#### [Your goal]
Print each entry below precisely as shown.

#### [Records to process]
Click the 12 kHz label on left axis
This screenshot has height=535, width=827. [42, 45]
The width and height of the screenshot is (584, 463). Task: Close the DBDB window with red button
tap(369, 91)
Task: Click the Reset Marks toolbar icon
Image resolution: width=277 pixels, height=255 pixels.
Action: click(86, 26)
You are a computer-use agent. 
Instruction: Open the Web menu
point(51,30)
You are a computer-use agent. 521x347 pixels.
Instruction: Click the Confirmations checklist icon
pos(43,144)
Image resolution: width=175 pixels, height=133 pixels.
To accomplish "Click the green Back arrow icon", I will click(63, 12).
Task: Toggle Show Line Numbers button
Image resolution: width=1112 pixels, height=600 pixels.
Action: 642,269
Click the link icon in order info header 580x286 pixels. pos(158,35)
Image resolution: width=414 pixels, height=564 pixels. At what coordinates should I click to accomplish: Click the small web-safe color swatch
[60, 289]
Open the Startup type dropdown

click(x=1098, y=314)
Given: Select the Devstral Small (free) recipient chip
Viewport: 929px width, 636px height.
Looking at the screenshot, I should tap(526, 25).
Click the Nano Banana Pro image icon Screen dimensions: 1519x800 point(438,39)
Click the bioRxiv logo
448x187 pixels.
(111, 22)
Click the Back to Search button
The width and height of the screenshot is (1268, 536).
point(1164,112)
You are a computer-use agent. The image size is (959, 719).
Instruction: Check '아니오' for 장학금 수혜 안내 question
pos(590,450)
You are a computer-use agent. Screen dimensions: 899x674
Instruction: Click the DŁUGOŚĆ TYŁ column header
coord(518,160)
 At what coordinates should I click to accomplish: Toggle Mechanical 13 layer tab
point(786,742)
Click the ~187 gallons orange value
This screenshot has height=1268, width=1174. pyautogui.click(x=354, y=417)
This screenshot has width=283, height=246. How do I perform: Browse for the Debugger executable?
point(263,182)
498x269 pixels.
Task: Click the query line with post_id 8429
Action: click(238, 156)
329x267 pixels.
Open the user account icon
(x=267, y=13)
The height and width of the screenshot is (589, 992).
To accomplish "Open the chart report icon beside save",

#### [Task answer]
Click the 12 kHz label on left axis
This screenshot has height=535, width=827. [42, 45]
The width and height of the screenshot is (584, 463). Task: Close the DBDB window with red button
tap(369, 91)
Task: Click the Reset Marks toolbar icon
Image resolution: width=277 pixels, height=255 pixels.
Action: click(86, 26)
You are a computer-use agent. 
Instruction: Open the Web menu
point(51,30)
You are a computer-use agent. 521x347 pixels.
Instruction: Click the Confirmations checklist icon
pos(43,144)
Image resolution: width=175 pixels, height=133 pixels.
To accomplish "Click the green Back arrow icon", I will click(63, 12).
Task: Toggle Show Line Numbers button
Image resolution: width=1112 pixels, height=600 pixels.
Action: 642,269
Click the link icon in order info header 580x286 pixels. pos(158,35)
Image resolution: width=414 pixels, height=564 pixels. At what coordinates should I click to accomplish: Click the small web-safe color swatch
[60, 289]
Open the Startup type dropdown

click(x=1098, y=314)
Given: Select the Devstral Small (free) recipient chip
Viewport: 929px width, 636px height.
Looking at the screenshot, I should tap(526, 25).
Click the Nano Banana Pro image icon Screen dimensions: 1519x800 point(438,39)
Click the bioRxiv logo
448x187 pixels.
(111, 22)
Click the Back to Search button
The width and height of the screenshot is (1268, 536).
point(1164,112)
You are a computer-use agent. The image size is (959, 719).
Instruction: Check '아니오' for 장학금 수혜 안내 question
pos(590,450)
You are a computer-use agent. Screen dimensions: 899x674
Instruction: Click the DŁUGOŚĆ TYŁ column header
coord(518,160)
 At what coordinates should I click to accomplish: Toggle Mechanical 13 layer tab
point(786,742)
Click the ~187 gallons orange value
This screenshot has height=1268, width=1174. pyautogui.click(x=354, y=417)
This screenshot has width=283, height=246. How do I perform: Browse for the Debugger executable?
point(263,182)
498x269 pixels.
Task: Click the query line with post_id 8429
Action: click(238, 156)
329x267 pixels.
Open the user account icon
(x=267, y=13)
The height and width of the screenshot is (589, 992).
To accomplish "Open the chart report icon beside save",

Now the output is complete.